O supracitado modelo de coordenação entre as políticas monetária e fiscal, foi denominado Nova Matriz Macroeconômica e tinha na sua concepção, uma organização das políticas macro calcadas no aumento da discricionariedade e eram, portanto, dinamicamente inconsistentes. Em 2013, sinais de esgotamento desse modelo já se fazia sentir nos dados, entretanto, o avizinhamento das eleições tornou os objetivos políticos da presidente reféns de políticas macro inconsistentes. Resultado? Em 2015 o Brasil mergulhou em uma longa e profunda crise do produto e do emprego, contrastando com inflação descontrolada e persistente, que coexistiam com déficits gêmeos (públicos e externos) que beiraram 10% do PIB.

O impeachment de 2016 aliviou o stress e serviu para oxigenar as expectativas e a credibilidade das políticas fiscal e monetária. Ainda naquele ano, um Novo Regime Fiscal foi proposto e aprovado, estabelecendo um teto por 10 anos ao gasto público primário da União. De lá para cá, o ambiente macroeconômico nacional melhorou consideravelmente, apesar dos inúmeros choques políticos e econômicos (exógenos) que acometeram o país no período e que precisaram ser acomodados pela política macro.

Em 2020, no entanto, mediante a pandemia, foi verificado o excesso de rigidez no teto de gastos que não contempla gatilhos cíclicos para suavizar os efeitos de choques exógenos de curto prazo. Os objetivos de uma regra fiscal como o teto tornaram-se descolados dos objetivos das demais políticas públicas que deviam aliviar o sofrimento humano naquele novo contexto. Isso se tornou matéria legislativa e já no começo daquele ano, a PEC 10/2020 (orçamento de guerra) foi proposta e aprovada pelo Congresso, permitindo a criação de um orçamento temporário e extra teto para fazer face às necessidades de despesas.

Já em 2021, novamente com o avizinhamento das eleições e sem o subterfúgio legal do orçamento de guerra, o incentivo para usar as políticas macroeconômicas em benefício dos interesses políticos do presidente se impôs. A política monetária encontra-se blindada da discricionariedade política, graças à autonomia legal adquirida em meados de 2021. Já a política fiscal vem sendo alvo de um conjunto de intervenções discricionárias, desconectadas de qualquer objetivo mais amplo e com o único objetivo de tornar o presidente competitivo nas eleições.
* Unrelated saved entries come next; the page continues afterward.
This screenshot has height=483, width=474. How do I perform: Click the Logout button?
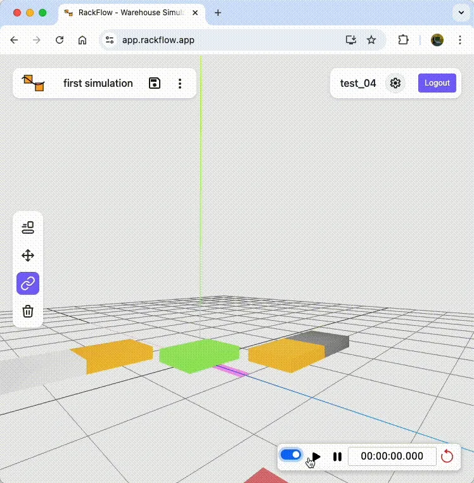(437, 83)
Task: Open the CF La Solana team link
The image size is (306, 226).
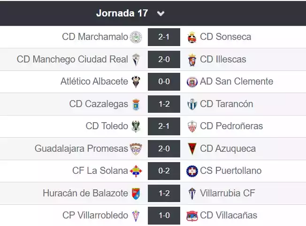Action: click(x=100, y=171)
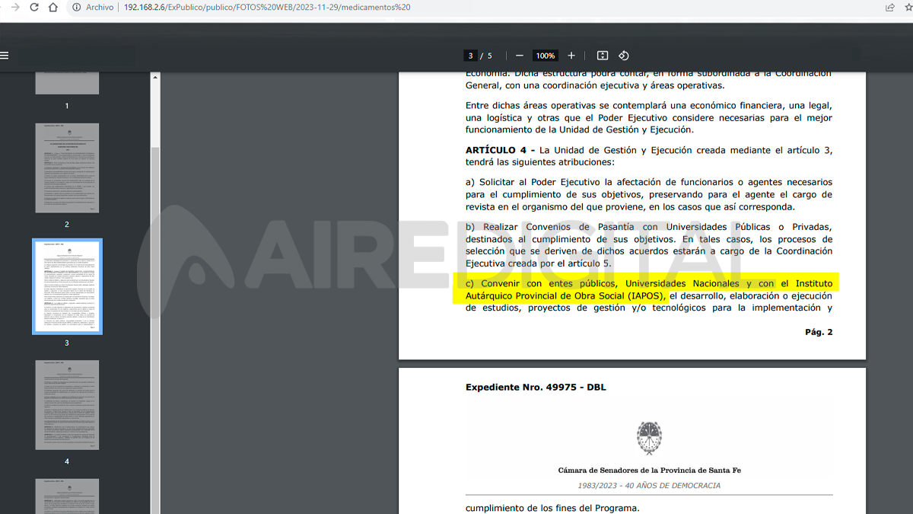The width and height of the screenshot is (913, 514).
Task: Select the page 2 thumbnail
Action: pyautogui.click(x=66, y=168)
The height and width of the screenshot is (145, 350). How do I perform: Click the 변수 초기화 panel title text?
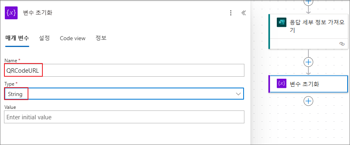click(x=38, y=13)
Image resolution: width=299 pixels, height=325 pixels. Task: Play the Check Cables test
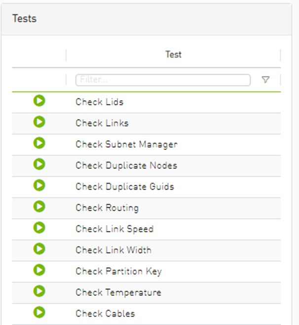(x=39, y=313)
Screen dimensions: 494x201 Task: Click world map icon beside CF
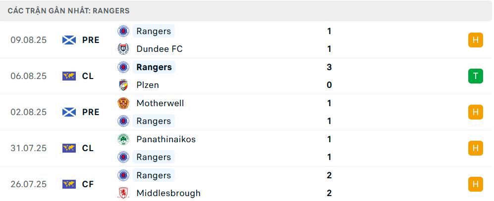point(69,184)
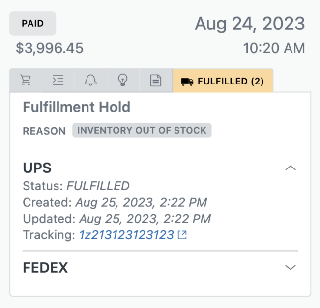Expand the FEDEX section with chevron

pyautogui.click(x=291, y=267)
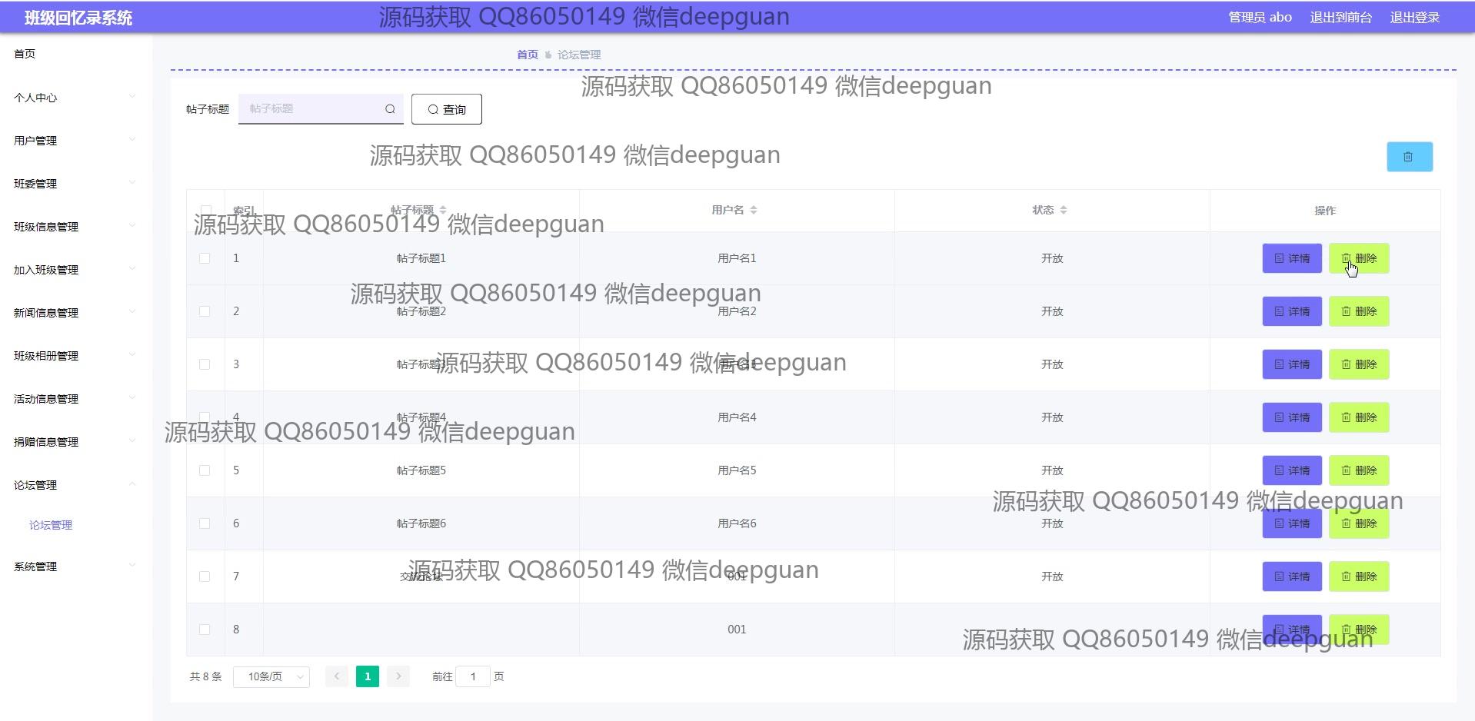Sort table by 用户名 column arrows
The height and width of the screenshot is (721, 1475).
[x=754, y=210]
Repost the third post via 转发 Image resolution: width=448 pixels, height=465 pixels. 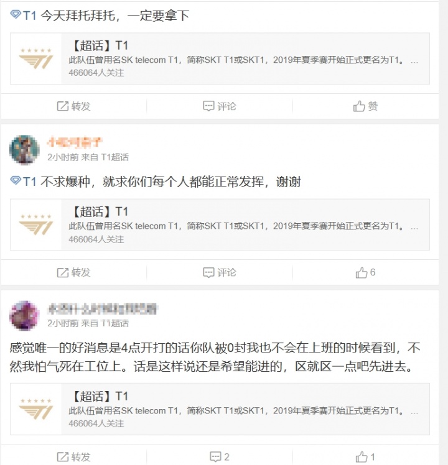point(73,457)
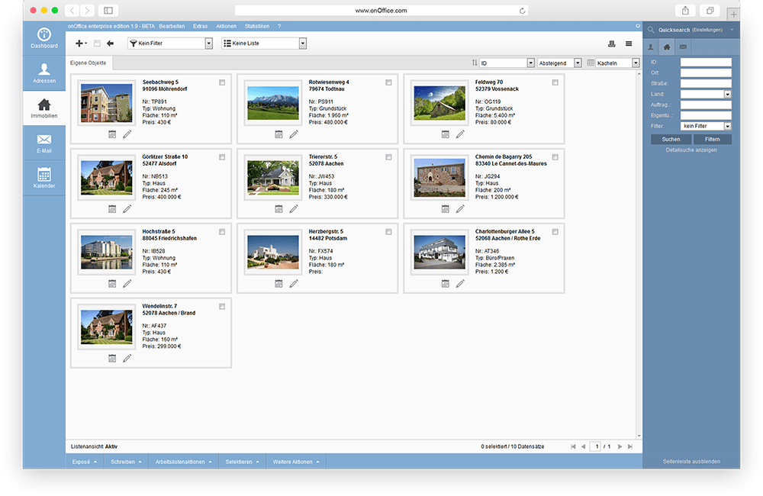The width and height of the screenshot is (763, 496).
Task: Switch Quicksearch to the mail envelope tab
Action: click(683, 47)
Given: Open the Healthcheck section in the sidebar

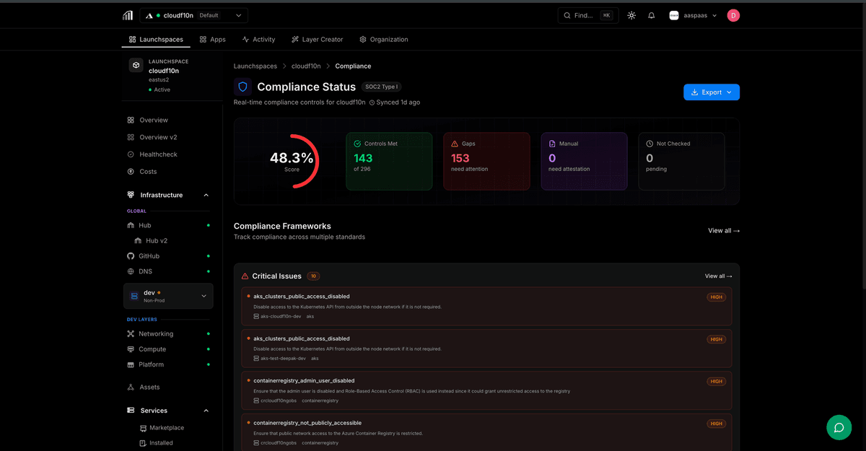Looking at the screenshot, I should click(157, 154).
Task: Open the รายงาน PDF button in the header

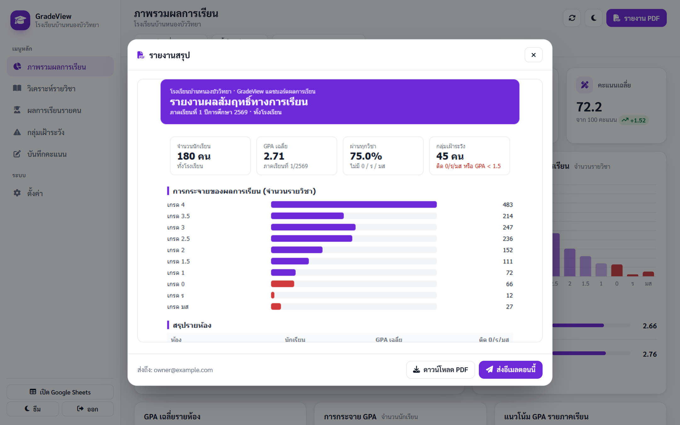Action: (636, 18)
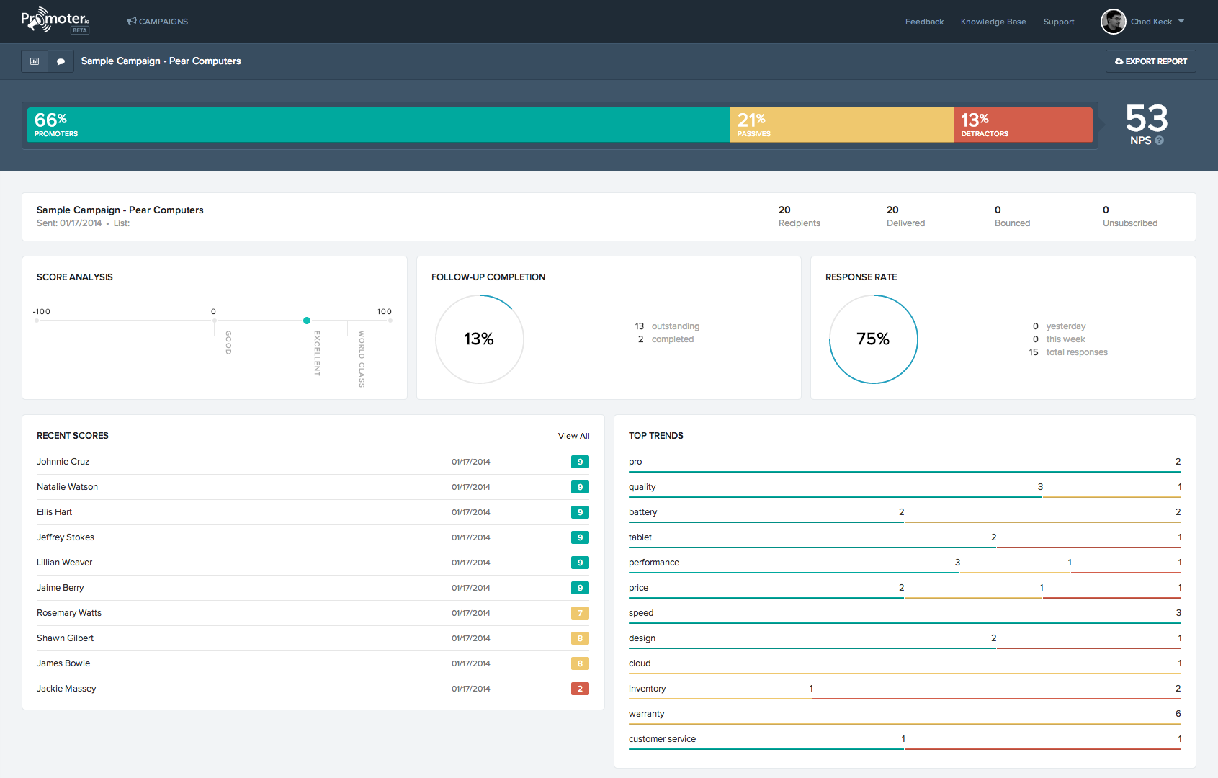Open the Knowledge Base link
This screenshot has width=1218, height=778.
pos(993,22)
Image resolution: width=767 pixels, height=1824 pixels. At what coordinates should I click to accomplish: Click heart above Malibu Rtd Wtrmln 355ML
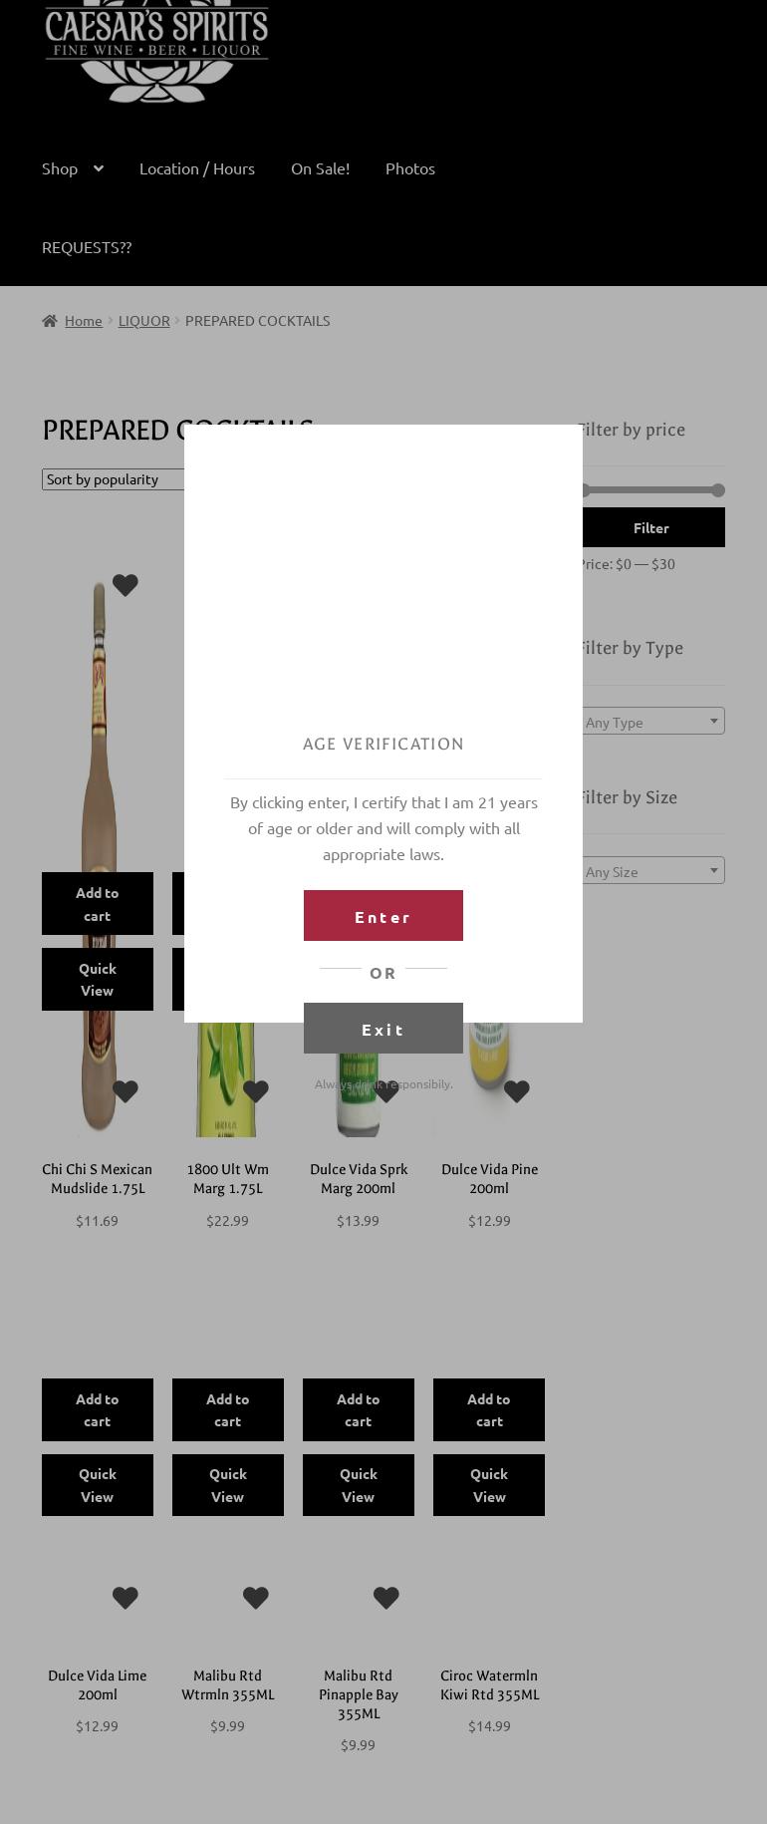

De lá para cá um conjunto de matérias com elevado impacto fiscal têm sido aprovadas na Constituição: precatórios; ICMS dos combustíveis; Kamikaze; entre outras. Pior ainda, tais estímulos fiscais têm sido pró cíclicos, ou seja, dados quando a dinâmica do PIB apresenta sinais de aceleração.

Nos últimos 20 anos muito se aprendeu sobre regras fiscais: primeiramente, elas não devem ser legisladas via Constituição, o que dificulta politicamente revisões diante de mudanças de conjuntura. Em segundo lugar, elas precisam ter no texto gatilhos anticíclicos a serem acionados em contextos de crise. A presença de tais gatilhos devem ser temporalmente consistentes. Ou seja, quando o PIB retrai abaixo de um certo percentual, despesas com certas rubricas (investimentos e transferências sociais) devem crescer. Porém quando o PIB cresce, as despesas de custeio devem crescer abaixo da taxa de crescimento do PIB abrindo espaço fiscal para investimentos públicos. Finalmente, elas têm que ser especialmente duras com políticos que visem descumpri-las em períodos eleitorais, subvertendo a seu favor o processo democrático e pondo em risco o equilíbrio macroeconômico de longo prazo do país.